今回のイラン戦を見て「長友佑都(FC東京)や吉田麻也(LAギャラクシー)がいたら違っていたのでは?」と感じた人も少なくなかったはず。流れの悪い時に立て直すためには、冨安健洋(アーセナル)が言うように、声を出して強引に周りを鼓舞する人間も必要だろう。
しかし、今のキャプテン・遠藤は背中で引っ張るタイプ。しかも自分自身も疲労困憊でいっぱいいっぱいだっただろうから、イランに押し込まれる中で修正を図るだけで忙殺されてしまった。

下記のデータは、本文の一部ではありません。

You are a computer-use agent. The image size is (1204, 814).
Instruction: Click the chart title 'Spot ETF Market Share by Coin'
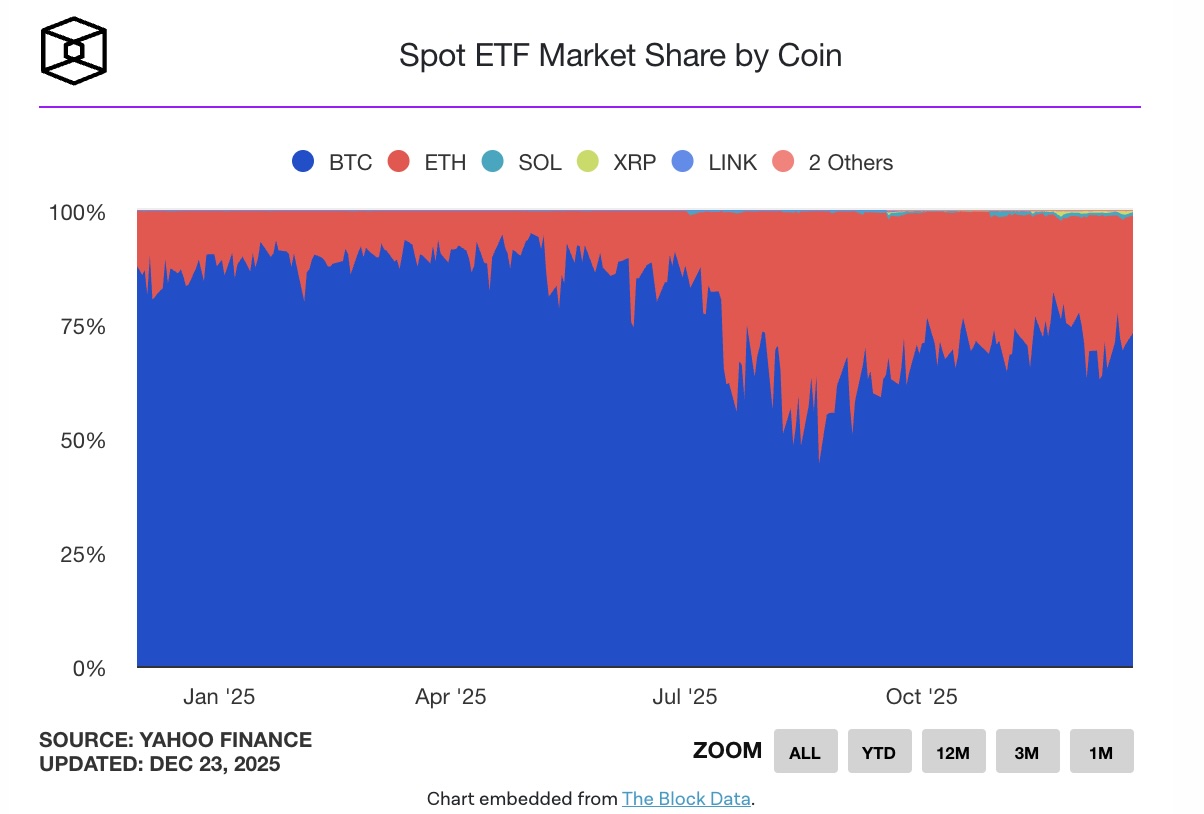(620, 55)
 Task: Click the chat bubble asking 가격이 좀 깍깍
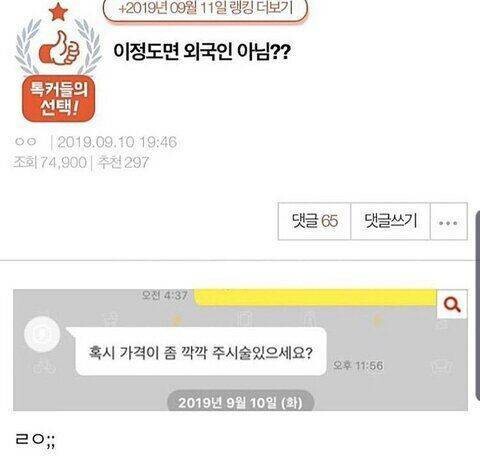[x=200, y=352]
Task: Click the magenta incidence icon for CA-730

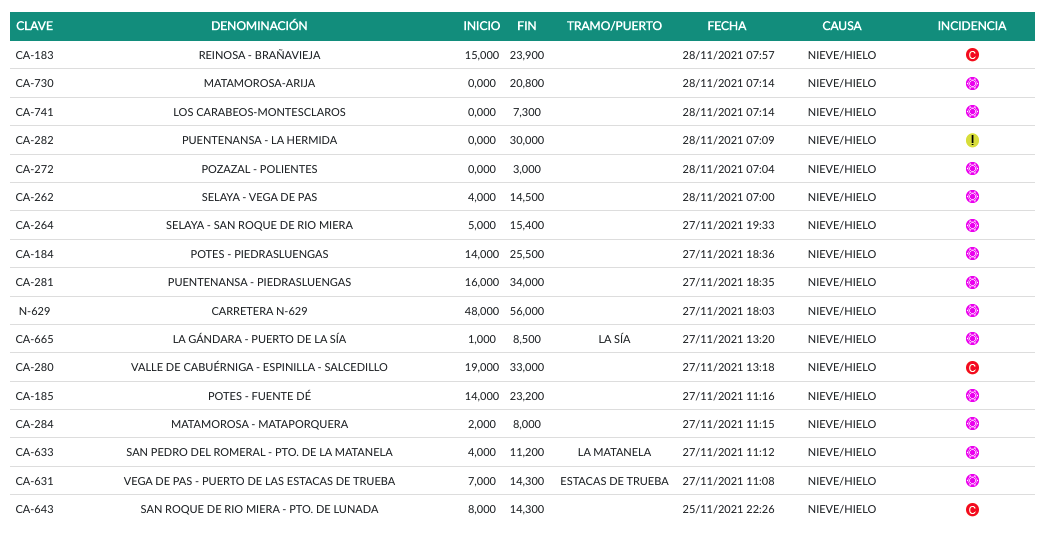Action: (971, 83)
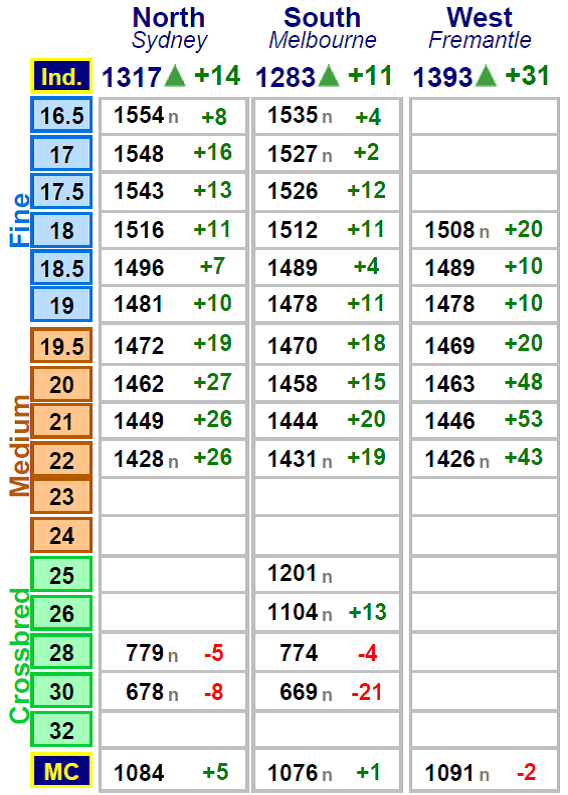Select the 19.5 micron orange label
The image size is (568, 795).
(x=61, y=346)
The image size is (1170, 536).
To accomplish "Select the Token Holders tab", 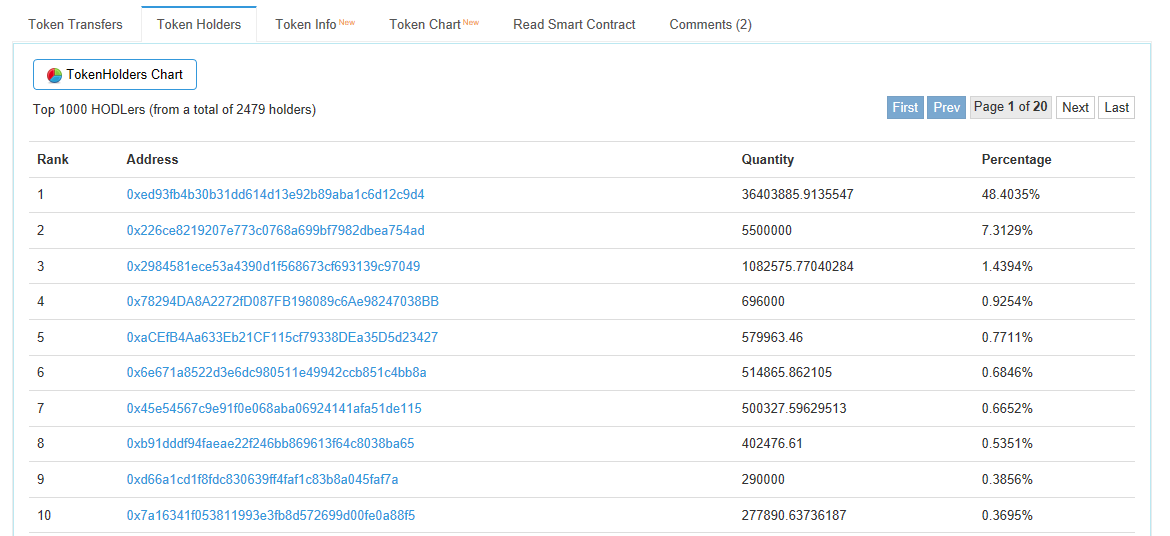I will (x=199, y=24).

それ以外のメンバーを見ても、厳しいことをズバズバ言えるのは冨安と堂安律(フライブルク)くらいで、他のメンバーは自分のタスクを淡々とこなす傾向が強い。そういった現状もイランに飲み込まれた一因ではないか。
森保監督はそのあたりを質問されて、こう答えていた。
「特に私の環境作りが必要かなと思います、これまではベテラン選手がすごく声をかけてくれていたところはありますけど、その都度呼んだメンバーの中で、勝つために自分たちが声掛けできるところ、雰囲気作りができるところをやっていくのが大切だと思います」
つまり、指揮官自身が選手の声出しなどを促していくことが重要という認識だが、本当にそれだけでいいのか。今回のアジアカップ惨敗を機に、改善すべきことを抽出し、1つ1つ手を付けていかないと、このままズルズル行かないとも限らない。
1か月以上にわたる貴重な強化の場を失敗という形で終えたことを重く受け止めて、前に進まなければ、W杯優勝どころか、アジア予選の大苦戦もないとは言い切れないのだ。